- _GIVEN INSTRUCTION A_
What temperature did the frost test reach, according to the article on helicopter frost protection at Best's Wines?

EXPERIENCE: Justine Hide and Justin Neofitou offer helicopter tours over the Grampians.  A lucky Drung couple has won a tour in The Weekly Advertiser's Valentine's Day competition.

Grampians Helicopters’ Justine Hide and Justin Neofitou. The company has joined forces with Best’s Wines to prevent frost damage.

The vineyard manager of one of Australia’s most historic wineries remains hopeful that the use of a helicopter to protect fragile vines and grape crops from frost will work.
But Best’s Wines’ Ben Thomson, also the winery’s managing director, said he was unlikely to know for several weeks the level of success of the mitigation efforts.
He said the process, which involved Grampians Helicopters responding to frost conditions by dragging warm air from an inversion layer down to the vines, had undergone a major test in the early hours of Saturday morning.
“It was minus-four degrees and I know pilot Justin Neofitou was working pretty hard in getting the temperature warning lights in the vines to stop flashing. But at daylight there was less frost evident in the vines than in surrounding areas. So I’m unsure,” he said.
“Because the vines are at the early woolly-bud stage, they might be okay but minus four is really low. It’s during the next few weeks as the plants come out more that they will be really susceptible.
“But I’m remaining quietly optimistic. We know this works in other areas, and it is just a matter of how well it works here. It really does depend on inversion layers.”
Grampians Helicopters is working with Best’s at Great Western in an effort to thwart the late-season conditions that devastated the winery’s crops last year.

- _RECORD EXCERPTS_
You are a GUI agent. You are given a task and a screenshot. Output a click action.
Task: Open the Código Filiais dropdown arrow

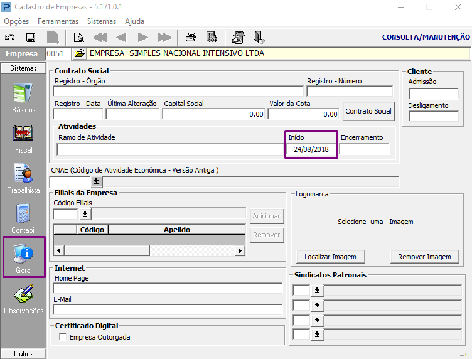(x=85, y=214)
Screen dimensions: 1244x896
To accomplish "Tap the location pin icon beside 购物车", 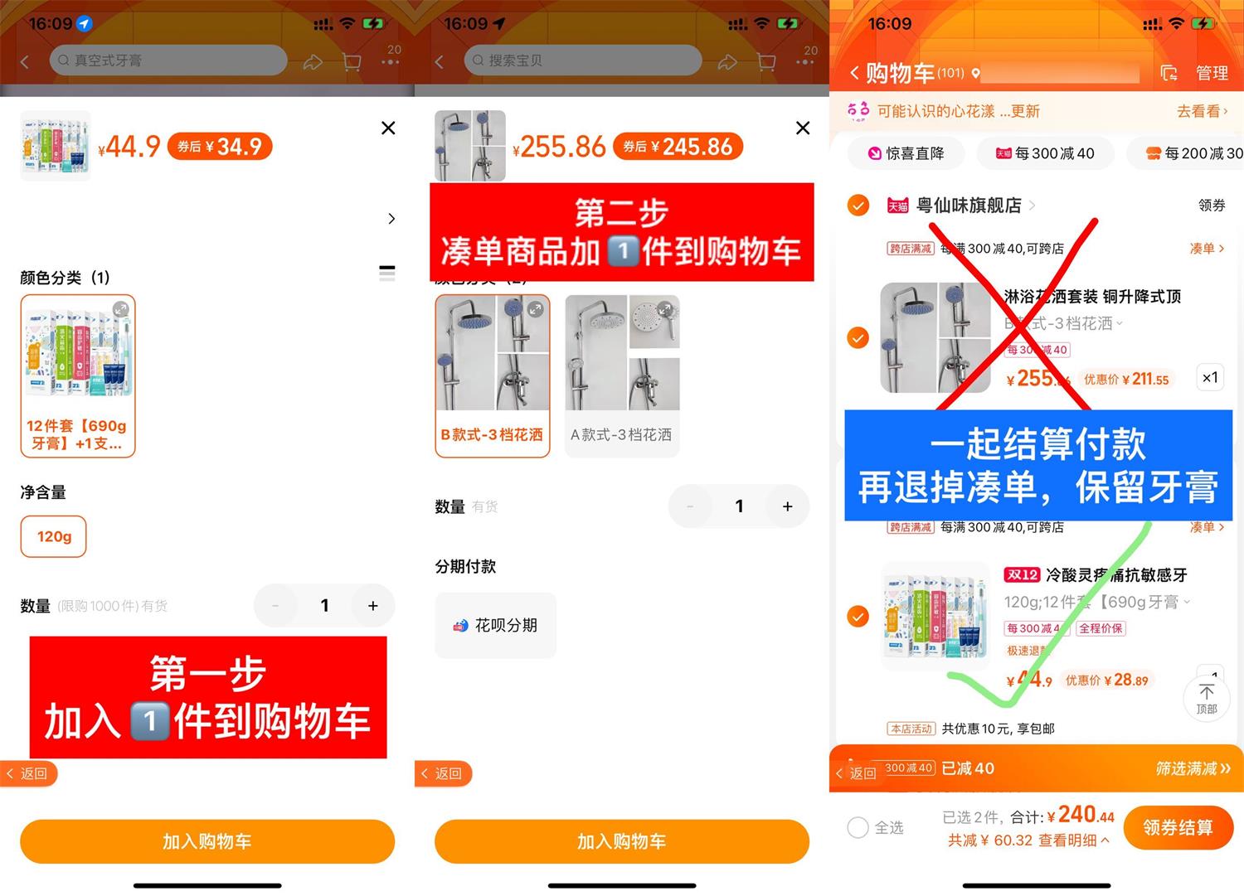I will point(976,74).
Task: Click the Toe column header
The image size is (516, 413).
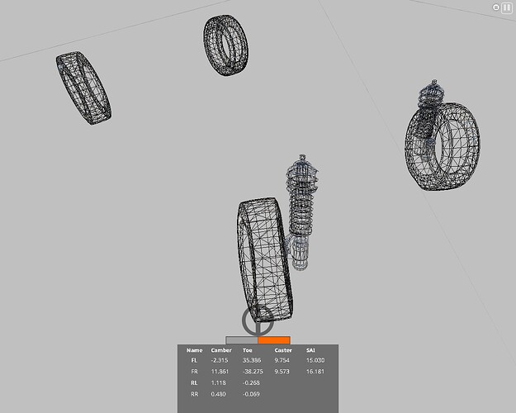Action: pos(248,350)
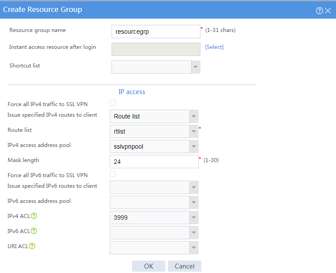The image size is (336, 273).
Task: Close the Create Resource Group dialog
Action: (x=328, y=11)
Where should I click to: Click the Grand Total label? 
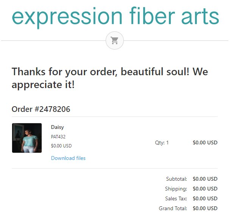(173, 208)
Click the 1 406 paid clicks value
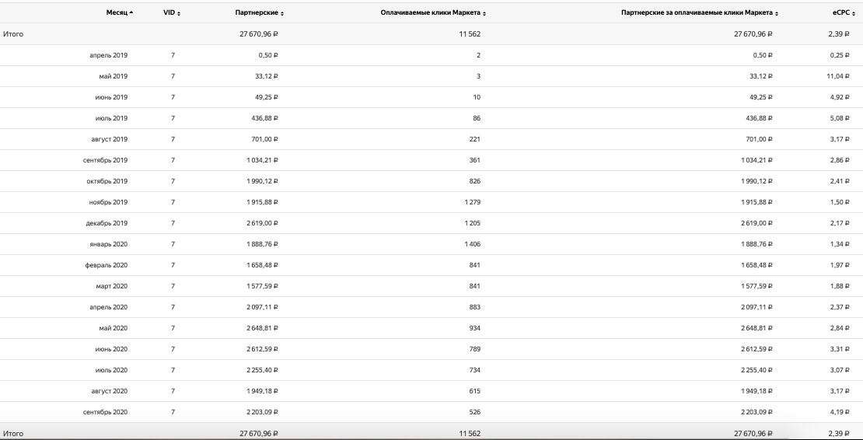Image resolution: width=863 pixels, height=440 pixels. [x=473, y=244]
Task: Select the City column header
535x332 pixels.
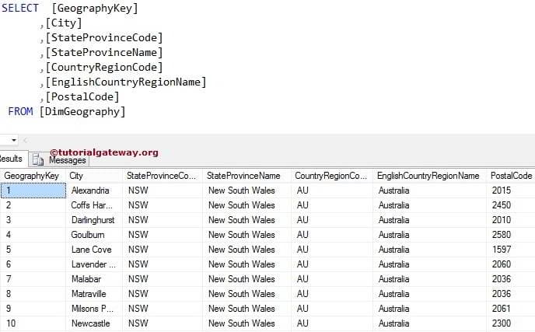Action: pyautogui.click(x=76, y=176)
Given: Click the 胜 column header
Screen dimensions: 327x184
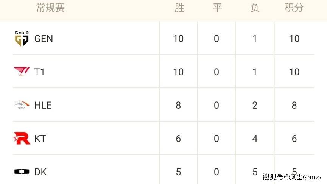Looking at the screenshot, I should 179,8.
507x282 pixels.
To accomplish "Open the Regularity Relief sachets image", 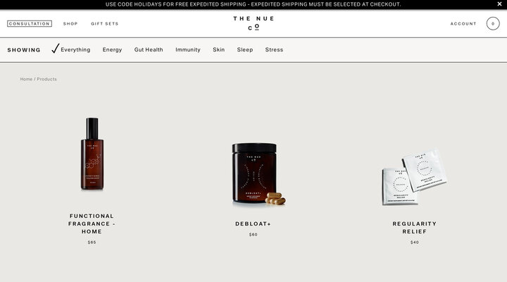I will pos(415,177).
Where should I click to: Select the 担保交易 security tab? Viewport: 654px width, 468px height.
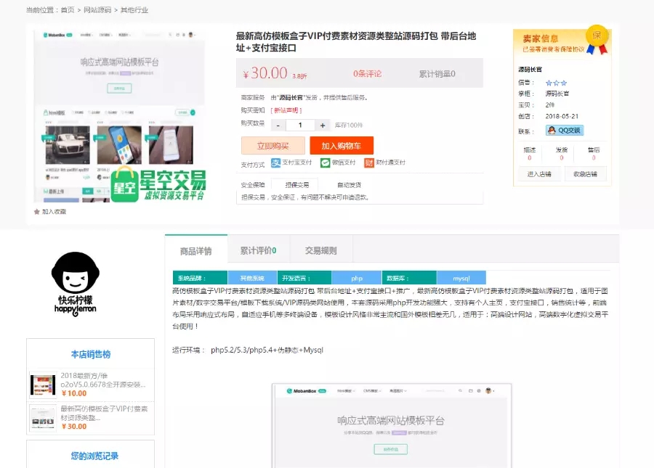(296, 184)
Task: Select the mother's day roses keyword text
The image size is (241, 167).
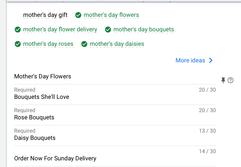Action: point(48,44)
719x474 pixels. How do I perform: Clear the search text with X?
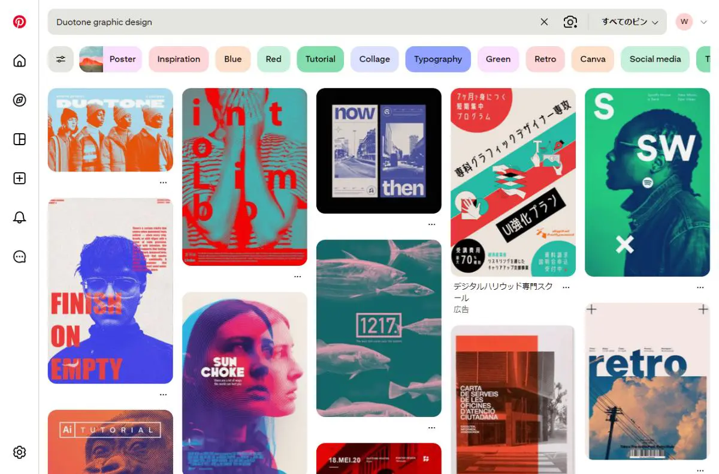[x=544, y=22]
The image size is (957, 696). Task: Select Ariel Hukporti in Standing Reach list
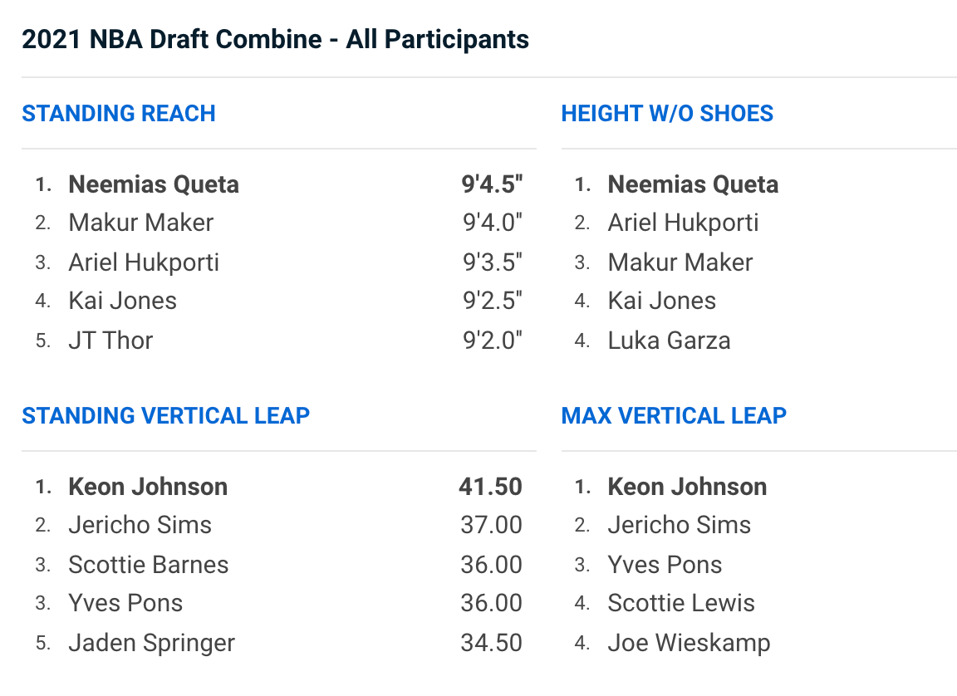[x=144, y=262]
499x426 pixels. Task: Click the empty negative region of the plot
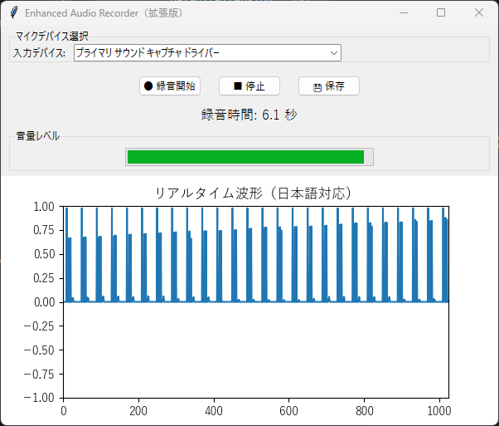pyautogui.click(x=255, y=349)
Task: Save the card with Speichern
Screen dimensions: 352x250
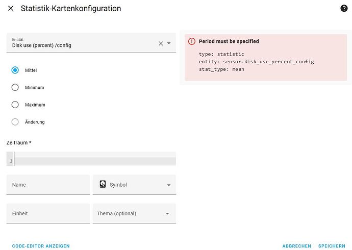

- _GIVEN INSTRUCTION B_
Identify each line of the rows above that contains the word "Where", and copy those lines.

- _RESULT A_
Minus four degrees.

- _RESULT B_
Where should I click to: Click the Grand Total label? 
Where should I click to: Select the 担保交易 security tab? Viewport: 654px width, 468px height.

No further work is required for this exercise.